Class CategorialDataAsNumberVectorParser<V extends NumberVector>

  • Type Parameters:
    V - the type of NumberVector used
    All Implemented Interfaces:
    BundleStreamSource, Parser, StreamingParser

    @Description("This parser expects data in roughly the same format as the NumberVectorLabelParser,\nexcept that it will enumerate all unique strings to always produce numerical values.\nThis way, it can for example handle files that contain lines like \'y,n,y,y,n,y,n\'.")
    public class CategorialDataAsNumberVectorParser<V extends NumberVector>
    extends NumberVectorLabelParser<V>
    A very simple parser for categorial data, which will then be encoded as numbers. This is closely modeled after the number vector parser.

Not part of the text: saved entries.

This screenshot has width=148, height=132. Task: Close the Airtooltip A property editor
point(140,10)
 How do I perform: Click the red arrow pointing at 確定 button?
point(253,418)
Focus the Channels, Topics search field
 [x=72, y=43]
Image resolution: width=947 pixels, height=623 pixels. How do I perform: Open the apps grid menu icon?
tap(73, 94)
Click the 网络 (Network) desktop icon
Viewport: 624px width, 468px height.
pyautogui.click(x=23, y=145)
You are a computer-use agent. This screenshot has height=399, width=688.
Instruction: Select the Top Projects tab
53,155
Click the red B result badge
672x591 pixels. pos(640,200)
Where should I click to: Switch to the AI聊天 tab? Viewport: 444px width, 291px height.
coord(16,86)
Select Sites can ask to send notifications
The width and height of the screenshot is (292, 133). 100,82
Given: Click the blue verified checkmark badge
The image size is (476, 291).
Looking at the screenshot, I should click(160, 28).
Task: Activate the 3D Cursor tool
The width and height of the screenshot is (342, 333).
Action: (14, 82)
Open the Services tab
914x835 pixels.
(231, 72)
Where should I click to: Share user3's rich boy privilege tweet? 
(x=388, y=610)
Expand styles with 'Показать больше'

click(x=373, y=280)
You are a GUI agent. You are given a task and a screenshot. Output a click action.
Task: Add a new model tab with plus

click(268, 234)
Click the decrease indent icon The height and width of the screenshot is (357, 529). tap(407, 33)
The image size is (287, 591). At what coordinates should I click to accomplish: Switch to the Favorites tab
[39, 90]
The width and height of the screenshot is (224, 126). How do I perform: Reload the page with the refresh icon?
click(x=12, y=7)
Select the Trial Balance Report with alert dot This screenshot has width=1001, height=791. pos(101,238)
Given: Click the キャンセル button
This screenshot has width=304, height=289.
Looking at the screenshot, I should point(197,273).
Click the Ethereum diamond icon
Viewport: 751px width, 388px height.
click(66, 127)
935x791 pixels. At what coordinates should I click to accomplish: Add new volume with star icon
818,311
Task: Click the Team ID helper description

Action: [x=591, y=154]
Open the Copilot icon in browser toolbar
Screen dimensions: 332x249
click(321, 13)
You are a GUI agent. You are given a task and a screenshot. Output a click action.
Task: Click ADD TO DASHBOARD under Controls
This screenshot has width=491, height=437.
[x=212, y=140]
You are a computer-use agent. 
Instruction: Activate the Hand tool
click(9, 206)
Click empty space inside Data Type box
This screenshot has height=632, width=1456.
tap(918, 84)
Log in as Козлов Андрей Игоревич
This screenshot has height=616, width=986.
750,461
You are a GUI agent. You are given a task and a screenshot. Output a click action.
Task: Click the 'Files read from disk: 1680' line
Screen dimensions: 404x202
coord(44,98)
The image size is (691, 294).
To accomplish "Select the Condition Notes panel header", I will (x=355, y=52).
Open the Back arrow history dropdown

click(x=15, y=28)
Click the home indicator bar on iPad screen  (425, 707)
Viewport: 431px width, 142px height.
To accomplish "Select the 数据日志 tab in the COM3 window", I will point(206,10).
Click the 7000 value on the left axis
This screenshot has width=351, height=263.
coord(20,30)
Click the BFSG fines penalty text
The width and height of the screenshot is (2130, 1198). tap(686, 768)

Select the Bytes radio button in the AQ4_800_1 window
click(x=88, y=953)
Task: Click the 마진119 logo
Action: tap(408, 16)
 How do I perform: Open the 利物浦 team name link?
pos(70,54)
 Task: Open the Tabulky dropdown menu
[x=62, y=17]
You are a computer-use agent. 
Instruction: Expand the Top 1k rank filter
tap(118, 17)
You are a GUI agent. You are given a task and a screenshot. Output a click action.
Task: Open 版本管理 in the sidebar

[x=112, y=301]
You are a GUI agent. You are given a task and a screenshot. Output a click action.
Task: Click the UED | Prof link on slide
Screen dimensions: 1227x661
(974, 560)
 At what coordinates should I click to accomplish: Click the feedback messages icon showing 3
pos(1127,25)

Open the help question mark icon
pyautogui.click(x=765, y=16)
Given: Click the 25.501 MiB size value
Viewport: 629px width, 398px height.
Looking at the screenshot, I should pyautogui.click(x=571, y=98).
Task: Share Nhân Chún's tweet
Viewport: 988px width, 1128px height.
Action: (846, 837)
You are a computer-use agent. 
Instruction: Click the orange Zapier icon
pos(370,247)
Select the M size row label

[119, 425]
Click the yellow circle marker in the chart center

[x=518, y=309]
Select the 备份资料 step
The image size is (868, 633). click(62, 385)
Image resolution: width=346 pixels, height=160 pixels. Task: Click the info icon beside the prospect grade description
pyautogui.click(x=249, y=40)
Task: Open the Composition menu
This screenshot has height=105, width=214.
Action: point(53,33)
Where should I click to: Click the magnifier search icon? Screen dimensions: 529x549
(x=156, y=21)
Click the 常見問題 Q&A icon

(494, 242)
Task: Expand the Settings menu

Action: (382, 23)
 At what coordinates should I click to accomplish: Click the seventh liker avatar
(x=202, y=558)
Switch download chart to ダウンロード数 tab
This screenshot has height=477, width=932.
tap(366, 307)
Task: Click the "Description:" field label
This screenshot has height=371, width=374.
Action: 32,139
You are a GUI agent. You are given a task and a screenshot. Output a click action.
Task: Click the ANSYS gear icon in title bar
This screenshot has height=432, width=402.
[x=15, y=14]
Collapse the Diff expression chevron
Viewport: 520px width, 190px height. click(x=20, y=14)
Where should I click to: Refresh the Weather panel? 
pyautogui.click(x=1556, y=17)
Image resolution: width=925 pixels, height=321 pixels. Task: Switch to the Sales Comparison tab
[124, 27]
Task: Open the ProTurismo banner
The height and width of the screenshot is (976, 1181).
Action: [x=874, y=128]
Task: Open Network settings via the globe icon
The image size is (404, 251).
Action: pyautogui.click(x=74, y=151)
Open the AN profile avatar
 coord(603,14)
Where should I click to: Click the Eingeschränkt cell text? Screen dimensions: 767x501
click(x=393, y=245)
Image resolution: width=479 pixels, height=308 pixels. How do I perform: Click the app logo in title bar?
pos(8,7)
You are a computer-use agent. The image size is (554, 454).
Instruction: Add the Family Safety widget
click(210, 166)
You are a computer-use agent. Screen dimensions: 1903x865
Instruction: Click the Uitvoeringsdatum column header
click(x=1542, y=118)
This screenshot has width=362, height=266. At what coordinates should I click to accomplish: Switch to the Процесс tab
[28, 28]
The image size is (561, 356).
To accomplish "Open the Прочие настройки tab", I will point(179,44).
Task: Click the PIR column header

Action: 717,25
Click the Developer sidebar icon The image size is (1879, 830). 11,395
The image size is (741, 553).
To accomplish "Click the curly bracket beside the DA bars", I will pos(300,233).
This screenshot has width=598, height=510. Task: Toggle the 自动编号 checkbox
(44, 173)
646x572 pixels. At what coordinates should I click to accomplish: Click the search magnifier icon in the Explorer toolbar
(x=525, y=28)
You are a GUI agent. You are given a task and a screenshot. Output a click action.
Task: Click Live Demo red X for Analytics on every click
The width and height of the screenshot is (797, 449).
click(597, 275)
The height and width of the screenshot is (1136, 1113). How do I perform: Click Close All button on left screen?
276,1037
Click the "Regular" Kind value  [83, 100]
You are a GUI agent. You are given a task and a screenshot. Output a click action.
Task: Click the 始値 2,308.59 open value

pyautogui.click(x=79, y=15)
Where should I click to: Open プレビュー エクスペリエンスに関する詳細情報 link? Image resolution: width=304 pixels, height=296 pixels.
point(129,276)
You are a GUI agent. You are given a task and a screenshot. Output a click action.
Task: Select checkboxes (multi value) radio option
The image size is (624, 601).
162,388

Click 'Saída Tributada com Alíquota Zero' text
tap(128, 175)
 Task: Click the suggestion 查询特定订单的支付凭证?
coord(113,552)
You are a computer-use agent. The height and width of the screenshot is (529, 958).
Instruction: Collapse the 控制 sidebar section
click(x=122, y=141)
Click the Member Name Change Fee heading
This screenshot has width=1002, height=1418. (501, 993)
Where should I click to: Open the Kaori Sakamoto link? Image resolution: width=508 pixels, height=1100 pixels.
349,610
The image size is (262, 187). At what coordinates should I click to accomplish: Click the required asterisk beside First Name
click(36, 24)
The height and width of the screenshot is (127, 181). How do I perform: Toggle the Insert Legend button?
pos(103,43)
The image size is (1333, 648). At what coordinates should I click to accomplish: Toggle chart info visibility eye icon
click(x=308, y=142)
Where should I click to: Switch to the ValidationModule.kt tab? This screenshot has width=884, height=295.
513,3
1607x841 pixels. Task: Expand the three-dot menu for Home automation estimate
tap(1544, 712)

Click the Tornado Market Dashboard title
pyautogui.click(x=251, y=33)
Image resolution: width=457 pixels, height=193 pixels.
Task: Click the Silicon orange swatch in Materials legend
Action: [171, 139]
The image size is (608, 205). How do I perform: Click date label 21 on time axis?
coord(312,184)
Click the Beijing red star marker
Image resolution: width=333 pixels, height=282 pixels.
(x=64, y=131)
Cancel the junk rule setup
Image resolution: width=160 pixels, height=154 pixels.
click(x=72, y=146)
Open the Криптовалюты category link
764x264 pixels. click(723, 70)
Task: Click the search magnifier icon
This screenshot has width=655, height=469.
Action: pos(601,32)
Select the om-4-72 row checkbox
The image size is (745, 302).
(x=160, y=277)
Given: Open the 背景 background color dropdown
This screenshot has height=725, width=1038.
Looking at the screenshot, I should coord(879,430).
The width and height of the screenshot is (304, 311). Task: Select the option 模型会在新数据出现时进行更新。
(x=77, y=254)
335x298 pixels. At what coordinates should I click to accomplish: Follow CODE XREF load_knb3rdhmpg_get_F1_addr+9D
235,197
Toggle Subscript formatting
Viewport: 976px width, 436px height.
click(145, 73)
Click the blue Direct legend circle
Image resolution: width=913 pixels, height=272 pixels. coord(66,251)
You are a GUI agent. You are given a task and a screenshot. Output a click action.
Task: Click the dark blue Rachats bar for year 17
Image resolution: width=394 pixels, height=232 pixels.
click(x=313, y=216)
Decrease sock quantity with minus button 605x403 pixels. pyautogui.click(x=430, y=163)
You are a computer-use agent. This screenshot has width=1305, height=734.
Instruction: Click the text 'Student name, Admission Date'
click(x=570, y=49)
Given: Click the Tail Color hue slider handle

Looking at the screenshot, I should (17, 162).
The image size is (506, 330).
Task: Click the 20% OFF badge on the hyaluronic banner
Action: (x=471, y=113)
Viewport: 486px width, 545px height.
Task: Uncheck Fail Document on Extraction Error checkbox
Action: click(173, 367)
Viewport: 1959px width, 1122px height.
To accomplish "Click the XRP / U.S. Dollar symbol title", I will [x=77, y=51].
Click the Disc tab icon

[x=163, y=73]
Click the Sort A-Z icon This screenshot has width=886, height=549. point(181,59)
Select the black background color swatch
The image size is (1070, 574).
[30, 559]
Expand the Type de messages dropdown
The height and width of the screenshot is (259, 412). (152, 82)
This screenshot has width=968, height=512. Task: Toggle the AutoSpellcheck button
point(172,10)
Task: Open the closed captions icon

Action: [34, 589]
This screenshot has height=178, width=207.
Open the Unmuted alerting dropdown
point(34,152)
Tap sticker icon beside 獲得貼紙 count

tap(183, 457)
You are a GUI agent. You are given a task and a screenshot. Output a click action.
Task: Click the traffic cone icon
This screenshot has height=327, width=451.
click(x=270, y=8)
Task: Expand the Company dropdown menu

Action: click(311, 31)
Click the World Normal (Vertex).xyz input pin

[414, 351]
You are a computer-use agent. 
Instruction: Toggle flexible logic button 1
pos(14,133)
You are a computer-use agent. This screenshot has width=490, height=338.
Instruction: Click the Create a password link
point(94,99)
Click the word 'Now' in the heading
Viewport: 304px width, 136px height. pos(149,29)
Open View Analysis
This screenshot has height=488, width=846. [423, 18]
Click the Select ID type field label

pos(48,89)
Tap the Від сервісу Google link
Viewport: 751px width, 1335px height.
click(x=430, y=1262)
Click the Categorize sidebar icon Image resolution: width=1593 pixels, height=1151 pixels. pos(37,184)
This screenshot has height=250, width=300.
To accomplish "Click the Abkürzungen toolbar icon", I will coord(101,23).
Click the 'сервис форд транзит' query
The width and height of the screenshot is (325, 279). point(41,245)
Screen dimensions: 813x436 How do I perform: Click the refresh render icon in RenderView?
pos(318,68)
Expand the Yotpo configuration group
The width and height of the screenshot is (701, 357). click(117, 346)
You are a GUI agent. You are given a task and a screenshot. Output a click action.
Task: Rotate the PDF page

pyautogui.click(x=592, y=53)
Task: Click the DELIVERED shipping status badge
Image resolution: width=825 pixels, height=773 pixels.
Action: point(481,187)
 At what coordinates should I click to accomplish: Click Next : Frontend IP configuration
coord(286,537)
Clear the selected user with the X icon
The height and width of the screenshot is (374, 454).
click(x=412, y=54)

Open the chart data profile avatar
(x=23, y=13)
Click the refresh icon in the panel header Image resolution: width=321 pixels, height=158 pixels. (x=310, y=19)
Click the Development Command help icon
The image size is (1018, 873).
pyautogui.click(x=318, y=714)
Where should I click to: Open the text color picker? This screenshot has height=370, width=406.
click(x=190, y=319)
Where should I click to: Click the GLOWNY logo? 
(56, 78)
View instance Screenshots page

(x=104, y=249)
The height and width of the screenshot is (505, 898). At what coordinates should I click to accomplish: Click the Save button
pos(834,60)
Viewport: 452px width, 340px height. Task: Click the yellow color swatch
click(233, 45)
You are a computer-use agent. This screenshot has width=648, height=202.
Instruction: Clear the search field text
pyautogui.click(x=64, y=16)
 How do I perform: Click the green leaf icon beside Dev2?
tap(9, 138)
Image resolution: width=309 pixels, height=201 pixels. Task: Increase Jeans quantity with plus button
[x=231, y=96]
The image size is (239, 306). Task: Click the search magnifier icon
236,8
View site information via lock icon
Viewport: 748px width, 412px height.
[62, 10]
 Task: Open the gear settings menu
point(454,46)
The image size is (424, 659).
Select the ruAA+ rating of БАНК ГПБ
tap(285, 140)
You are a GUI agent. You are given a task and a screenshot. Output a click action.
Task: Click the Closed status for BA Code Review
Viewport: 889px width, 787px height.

TODO: specify handling for numerical values.
    Since:
    0.6.0
    Author:
    Erich Schubert
    • Field Detail

      • LOG

        private static final Logging LOG
        Logging class.
      • unique

        it.unimi.dsi.fastutil.objects.Object2IntOpenHashMap<java.lang.String> unique
        For String unification.
      • ustart

        int ustart
        Base for enumerating unique values.
      • nanpattern

        java.util.regex.Matcher nanpattern
        Pattern for NaN values.
    • Constructor Detail

      • CategorialDataAsNumberVectorParser

        public CategorialDataAsNumberVectorParser​(NumberVector.Factory<V> factory)
        Constructor with defaults.
        Parameters:
        factory - Vector factory
      • CategorialDataAsNumberVectorParser

        public CategorialDataAsNumberVectorParser​(CSVReaderFormat format,
                                                  long[] labelIndices,
                                                  NumberVector.Factory<V> factory)
        Constructor.
        Parameters:
        format - Input format
        labelIndices - Column indexes that are numeric.
        factory - Vector factory